Note: if the text’s bounding rect does not start at the origin, then the coordinates of the top-left corner should be added to the result(s). The result is also not guaranteed to be within the expected window between 0 and self.env().bounds. The user should clamp the result.

Yield a sequence of rectangles to highlight a given range, by runs

Rectangles tightly fit each “run” (piece) of text highlighted. (As an artifact, the highlighting may leave gaps between runs. This may or may not change in the future.)

This locates the ends of a range as with TextDisplay::text_glyph_pos, but yields a separate rect for each “run” within this range (where “run” is is a line or part of a line). Rects are represented by the top-left vertex and the bottom-right vertex.

Note: if the text’s bounding rect does not start at the origin, then the coordinates of the top-left corner should be added to the result(s). The result is also not guaranteed to be within the expected window between 0 and self.env().bounds. The user should clamp the result.

Update font size

This updates the result of TextDisplay::prepare_runs due to change in font size.

Prerequisites: prepared runs: panics if action is greater than Action::Wrap.
Post-requirements: prepare lines (requires action Action::Wrap).
Parameters: see crate::Environment documentation.

Prepare text runs

This is the first step of preparation: breaking text into runs according to font properties, bidi-levels and line-wrap points.

Prerequisites: none (ignores current action state).
Post-requirements: prepare lines (requires action Action::Wrap).
Parameters: see crate::Environment documentation.

Prepare lines (“wrap”)

This does text layout, with wrapping if enabled.

Prerequisites: prepared runs: panics if action is greater than Action::Wrap.
Post-requirements: none (Action::None).
Parameters: see crate::Environment documentation.
Returns: required size, in pixels.

Get required action

Require an action

Required actions are tracked internally. This combines internal action state with that input via max. It may be used, for example, to mark that fonts need resizing due to change in environment.

Prepare text for display, as necessary

Does all preparation steps necessary in order to display or query the layout of this text.

Required preparation actions are tracked internally, but cannot notice changes in the environment.

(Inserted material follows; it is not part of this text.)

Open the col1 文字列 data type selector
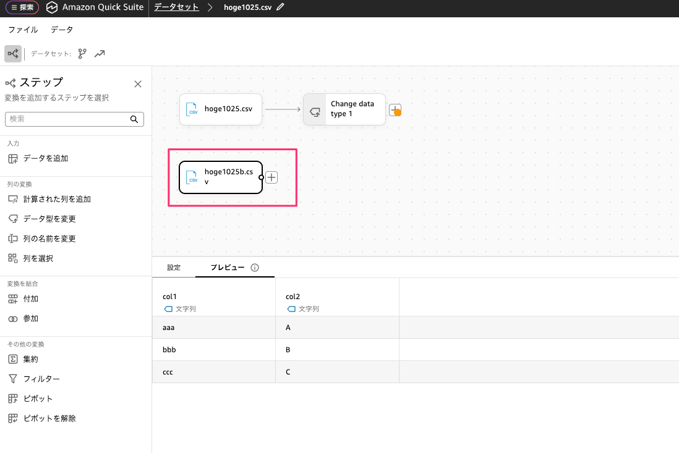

In case the environment has changed one should either call TextDisplay::require_action before this method or use the TextDisplay::prepare_runs, TextDisplay::resize_runs and TextDisplay::prepare_lines methods.

Returns new size requirements, if an update action occurred. Returns None if no action was required (since requirements are computed as a side-effect of line-wrapping, and presumably in this case the existing allocation is sufficient). One may force calculation of this value by calling text.require_action(Action::Wrap).

Get the number of lines

Find the line containing text index

Returns the line number and the text-range of the line.

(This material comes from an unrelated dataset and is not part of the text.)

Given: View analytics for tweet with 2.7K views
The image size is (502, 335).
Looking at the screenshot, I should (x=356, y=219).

Returns None in case index does not line on or at the end of a line (which means either that index is beyond the end of the text or that index is within a mult-byte line break).

Get the range of a line, by line number

Get the directionality of the current line

Returns true for left-to-right lines, false for RTL.

Panics if line >= self.num_lines().

Get the directionality of the current line

Returns true for right-to-left lines, false for LTR.

Panics if line >= self.num_lines().

Find the text index for the glyph nearest the given pos

This includes the index immediately after the last glyph, thus result ≤ text.len().

Note: if the font’s rect does not start at the origin, then its top-left coordinate should first be subtracted from pos.

Find the text index nearest horizontal-coordinate x on line

This is similar to TextDisplay::text_index_nearest, but allows the line to be specified explicitly. Returns None only on invalid line.